For instance, deaths from overdosing on prescription opioids has risen dramatically since 2000 - with over 14,000 deaths reported in 2014. Among these drugs is OxyContin, which is sold as an extended released painkiller based on oxycodone. The substance is prescribed in different doses for the treatment of significantly chronic and severe pain conditions.
Although the drug comes with several legitimate medical uses, some people seek it out for abuse. Non-medically, therefore, OxyContin is used to help the user achieve a happy and pleasurable high.

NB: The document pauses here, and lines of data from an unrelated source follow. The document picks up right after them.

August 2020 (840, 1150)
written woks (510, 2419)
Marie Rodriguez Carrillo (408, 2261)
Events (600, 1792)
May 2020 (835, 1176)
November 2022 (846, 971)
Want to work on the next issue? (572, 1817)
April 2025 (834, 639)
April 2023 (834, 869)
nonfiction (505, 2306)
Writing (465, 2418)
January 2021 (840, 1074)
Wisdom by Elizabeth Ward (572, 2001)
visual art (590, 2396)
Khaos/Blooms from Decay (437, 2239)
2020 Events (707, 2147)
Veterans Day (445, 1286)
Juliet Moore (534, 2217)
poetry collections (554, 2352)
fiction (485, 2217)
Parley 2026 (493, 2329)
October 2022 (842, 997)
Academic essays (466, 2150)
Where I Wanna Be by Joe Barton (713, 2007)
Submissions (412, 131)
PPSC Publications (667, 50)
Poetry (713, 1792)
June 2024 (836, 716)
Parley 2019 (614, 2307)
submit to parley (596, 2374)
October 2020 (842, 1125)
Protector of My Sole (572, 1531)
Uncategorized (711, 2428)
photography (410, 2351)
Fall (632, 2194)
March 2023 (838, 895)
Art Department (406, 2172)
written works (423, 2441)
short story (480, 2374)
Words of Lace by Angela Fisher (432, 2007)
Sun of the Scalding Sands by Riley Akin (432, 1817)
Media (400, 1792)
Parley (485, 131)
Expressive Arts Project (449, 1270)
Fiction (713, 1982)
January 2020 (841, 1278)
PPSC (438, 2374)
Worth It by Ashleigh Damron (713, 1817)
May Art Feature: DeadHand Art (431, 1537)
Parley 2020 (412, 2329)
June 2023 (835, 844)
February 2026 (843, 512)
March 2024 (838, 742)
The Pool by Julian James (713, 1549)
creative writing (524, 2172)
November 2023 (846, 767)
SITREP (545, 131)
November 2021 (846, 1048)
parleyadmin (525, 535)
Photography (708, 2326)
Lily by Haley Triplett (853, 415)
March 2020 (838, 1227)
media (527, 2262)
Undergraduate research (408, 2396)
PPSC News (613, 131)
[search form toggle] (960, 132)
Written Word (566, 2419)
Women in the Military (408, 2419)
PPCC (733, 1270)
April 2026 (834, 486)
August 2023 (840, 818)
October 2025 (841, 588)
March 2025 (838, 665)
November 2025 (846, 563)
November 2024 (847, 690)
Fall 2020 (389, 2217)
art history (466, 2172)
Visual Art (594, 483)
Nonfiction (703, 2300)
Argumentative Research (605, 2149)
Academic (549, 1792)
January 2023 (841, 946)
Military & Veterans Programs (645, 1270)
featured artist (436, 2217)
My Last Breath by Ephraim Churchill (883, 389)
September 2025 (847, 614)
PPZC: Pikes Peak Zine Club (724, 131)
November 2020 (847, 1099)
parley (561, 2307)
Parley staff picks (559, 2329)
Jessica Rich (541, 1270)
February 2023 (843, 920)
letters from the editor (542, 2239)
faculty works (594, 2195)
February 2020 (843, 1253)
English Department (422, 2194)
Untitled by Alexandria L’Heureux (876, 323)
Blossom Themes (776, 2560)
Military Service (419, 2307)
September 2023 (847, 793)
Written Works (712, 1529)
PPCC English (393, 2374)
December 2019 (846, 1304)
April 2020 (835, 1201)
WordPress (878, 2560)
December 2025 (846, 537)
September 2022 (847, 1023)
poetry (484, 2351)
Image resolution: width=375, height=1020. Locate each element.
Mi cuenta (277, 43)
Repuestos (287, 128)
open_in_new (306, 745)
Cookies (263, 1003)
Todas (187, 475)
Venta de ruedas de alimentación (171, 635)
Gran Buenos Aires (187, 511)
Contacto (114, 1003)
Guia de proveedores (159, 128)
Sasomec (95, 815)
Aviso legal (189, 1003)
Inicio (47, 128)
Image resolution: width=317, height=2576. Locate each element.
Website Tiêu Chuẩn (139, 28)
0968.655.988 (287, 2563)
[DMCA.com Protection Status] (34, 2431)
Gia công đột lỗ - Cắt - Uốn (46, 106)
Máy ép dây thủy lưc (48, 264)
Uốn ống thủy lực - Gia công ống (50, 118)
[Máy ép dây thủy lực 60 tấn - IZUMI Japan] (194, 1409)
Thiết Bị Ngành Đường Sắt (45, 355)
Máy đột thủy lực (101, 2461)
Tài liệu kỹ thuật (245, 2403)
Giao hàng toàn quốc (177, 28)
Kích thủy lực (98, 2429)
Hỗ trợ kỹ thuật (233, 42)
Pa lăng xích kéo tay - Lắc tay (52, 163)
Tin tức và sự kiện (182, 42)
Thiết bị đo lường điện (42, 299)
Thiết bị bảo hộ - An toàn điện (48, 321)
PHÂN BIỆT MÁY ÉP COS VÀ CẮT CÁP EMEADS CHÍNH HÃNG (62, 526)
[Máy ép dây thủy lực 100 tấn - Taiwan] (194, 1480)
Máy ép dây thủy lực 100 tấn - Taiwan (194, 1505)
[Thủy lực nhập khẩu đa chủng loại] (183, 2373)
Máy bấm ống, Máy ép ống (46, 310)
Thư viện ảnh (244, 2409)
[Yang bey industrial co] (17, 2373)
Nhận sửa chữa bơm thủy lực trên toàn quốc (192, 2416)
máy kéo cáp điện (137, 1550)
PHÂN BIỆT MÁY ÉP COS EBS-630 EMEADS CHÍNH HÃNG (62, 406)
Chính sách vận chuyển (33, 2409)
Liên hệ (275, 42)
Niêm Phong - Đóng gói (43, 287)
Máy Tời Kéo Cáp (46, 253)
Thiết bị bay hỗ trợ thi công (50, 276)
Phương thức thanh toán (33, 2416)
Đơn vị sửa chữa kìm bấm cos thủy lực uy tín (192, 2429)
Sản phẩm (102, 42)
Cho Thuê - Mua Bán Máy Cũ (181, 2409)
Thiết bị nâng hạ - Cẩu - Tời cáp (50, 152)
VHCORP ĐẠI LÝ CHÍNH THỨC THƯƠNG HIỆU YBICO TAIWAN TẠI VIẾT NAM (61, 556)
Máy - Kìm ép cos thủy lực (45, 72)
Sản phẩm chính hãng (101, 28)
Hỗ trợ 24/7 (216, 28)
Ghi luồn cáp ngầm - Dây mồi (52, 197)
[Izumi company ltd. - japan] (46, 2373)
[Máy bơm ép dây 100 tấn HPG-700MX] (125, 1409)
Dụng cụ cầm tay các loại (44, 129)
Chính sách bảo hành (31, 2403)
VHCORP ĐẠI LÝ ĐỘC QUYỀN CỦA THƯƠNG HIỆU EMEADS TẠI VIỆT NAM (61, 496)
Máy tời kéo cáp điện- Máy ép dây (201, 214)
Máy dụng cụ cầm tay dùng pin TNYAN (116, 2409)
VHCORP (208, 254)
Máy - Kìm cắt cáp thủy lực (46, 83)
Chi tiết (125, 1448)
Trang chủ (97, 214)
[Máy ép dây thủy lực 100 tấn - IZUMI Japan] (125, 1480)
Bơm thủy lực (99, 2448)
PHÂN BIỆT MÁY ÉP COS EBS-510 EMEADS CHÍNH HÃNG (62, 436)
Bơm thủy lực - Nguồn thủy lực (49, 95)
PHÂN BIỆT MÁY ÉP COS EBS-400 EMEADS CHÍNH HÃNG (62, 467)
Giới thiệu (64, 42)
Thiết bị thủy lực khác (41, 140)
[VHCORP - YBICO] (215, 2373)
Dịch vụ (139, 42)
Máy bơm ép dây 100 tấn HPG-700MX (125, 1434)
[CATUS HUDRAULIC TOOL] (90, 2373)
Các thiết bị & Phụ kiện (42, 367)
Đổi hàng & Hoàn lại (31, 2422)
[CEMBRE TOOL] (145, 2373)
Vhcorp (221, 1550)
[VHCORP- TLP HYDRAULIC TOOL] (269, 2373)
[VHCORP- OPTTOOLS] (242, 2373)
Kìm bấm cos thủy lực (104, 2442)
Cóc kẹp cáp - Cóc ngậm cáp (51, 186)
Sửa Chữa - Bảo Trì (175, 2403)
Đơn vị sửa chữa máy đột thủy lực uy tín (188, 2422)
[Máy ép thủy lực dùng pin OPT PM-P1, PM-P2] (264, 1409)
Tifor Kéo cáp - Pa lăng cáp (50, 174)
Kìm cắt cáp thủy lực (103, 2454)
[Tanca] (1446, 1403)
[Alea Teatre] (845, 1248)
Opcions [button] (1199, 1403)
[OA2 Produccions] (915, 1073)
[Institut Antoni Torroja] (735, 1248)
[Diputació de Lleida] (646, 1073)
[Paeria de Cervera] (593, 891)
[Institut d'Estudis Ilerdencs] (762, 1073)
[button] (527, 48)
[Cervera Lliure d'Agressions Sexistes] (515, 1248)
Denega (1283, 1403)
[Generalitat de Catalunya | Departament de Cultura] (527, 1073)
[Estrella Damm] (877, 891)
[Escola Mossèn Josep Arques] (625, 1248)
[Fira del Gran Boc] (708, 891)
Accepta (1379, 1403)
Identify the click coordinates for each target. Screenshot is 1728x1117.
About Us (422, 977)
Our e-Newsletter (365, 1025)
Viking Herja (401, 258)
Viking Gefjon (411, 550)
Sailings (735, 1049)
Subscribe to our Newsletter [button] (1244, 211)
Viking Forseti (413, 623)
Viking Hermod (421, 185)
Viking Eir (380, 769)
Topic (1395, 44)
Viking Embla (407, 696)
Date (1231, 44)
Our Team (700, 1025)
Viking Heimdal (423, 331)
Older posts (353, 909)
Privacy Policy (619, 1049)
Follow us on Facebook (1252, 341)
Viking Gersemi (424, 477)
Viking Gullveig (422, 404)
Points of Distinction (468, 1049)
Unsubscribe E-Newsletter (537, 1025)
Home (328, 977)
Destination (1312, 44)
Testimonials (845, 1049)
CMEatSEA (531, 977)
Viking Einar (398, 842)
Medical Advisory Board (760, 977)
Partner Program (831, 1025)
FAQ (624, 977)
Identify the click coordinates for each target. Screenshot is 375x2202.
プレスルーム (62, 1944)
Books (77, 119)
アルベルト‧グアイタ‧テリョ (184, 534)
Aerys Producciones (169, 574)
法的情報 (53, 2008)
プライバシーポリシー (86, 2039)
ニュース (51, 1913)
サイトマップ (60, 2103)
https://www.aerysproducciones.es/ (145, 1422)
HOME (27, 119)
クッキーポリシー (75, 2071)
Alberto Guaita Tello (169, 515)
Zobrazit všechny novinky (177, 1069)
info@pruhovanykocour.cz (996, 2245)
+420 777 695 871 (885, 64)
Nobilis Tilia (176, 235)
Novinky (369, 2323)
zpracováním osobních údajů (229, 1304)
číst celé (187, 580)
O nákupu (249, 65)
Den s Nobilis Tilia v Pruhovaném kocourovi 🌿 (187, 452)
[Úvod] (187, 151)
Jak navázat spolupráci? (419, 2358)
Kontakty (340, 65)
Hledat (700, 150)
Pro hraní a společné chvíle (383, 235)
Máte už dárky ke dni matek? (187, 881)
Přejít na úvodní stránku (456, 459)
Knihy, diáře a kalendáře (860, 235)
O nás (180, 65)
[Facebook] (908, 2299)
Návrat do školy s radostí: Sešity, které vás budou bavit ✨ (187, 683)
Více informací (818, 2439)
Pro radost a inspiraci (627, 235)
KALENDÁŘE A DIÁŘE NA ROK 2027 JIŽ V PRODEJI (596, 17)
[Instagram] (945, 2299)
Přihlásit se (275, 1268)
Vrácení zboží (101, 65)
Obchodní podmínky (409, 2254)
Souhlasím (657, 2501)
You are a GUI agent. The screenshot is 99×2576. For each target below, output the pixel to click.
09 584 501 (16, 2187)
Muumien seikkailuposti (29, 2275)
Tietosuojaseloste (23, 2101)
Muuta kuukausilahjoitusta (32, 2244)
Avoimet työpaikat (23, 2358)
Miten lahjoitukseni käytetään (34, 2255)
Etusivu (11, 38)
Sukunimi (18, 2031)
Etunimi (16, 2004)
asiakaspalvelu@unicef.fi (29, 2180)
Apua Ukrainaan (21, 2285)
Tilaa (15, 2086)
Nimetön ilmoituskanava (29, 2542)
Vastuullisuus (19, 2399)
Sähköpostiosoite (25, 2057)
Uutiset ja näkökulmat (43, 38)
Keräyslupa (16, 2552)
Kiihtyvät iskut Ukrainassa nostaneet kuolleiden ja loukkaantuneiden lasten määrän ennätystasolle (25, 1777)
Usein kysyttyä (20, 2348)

However, this nonmedical use may cause you to take the substance in large quantities, consume it through alternate modes of administration, and ingest it in ways that will override the controlled release mechanism, or take it without a prescription or oversight from a physician. When this happens, OxyContin can prove dangerous and even lead to a fatal overdose.
Overdosing on this drug will occur when you intentionally or accidentally take too much of it. Unintentional overdose may happen when you feel that you are not experiencing adequate pain relief when you follow your doctor's prescription. On the other hand, intentional overdose happens when you know how potent the drug is and you still try to get high or take your own life by ingesting extra pills.
Read on to learn more about OxyContin and its potential for overdose:
At its most basic, OxyContin is a synthetic opioid commonly prescribed for the treatment of pain. As a time release form of oxycodone, it is also used for non-medical purposes by close to 2% of people over the age of 12.
On the other hand, the rates of overdose from opioids like OxyContin has been increasing by 200% from 2000 to 2014. This makes the drug especially dangerous for doctors prescribing it and users taking the medication.
Additionally, close to 19000 people died after overdosing on prescription opioids such as OxyContin in 2014. Therefore, you can be sure that an overdose might prove fatal unless you get it treated promptly.
The factors that tend to lead to such tragedies may develop gradually. For instance, if you use OxyContin consistently, you may develop tolerance to it. When this happens, your body will become used to the medication meaning that your usual dose may prove ineffective at treating pain.
At times, this might cause you to start increasing your dose even without approval from your doctor. Doing this, however, will increase your risk of suffering an overdose from the drug.
In most cases, using OxyContin often causes dependence to develop rather quickly. At this point, your body will start needing the medication to function normally. This phenomenon might eventually lead to an addiction. This is why doctors recommend that you use the drug with caution and according to the guidelines of your prescription.
In fact, overdose from OxyContin might happen even if you are taking the drug exactly as your doctor prescribed. However, the instances of overdose are more common if you abuse the drug.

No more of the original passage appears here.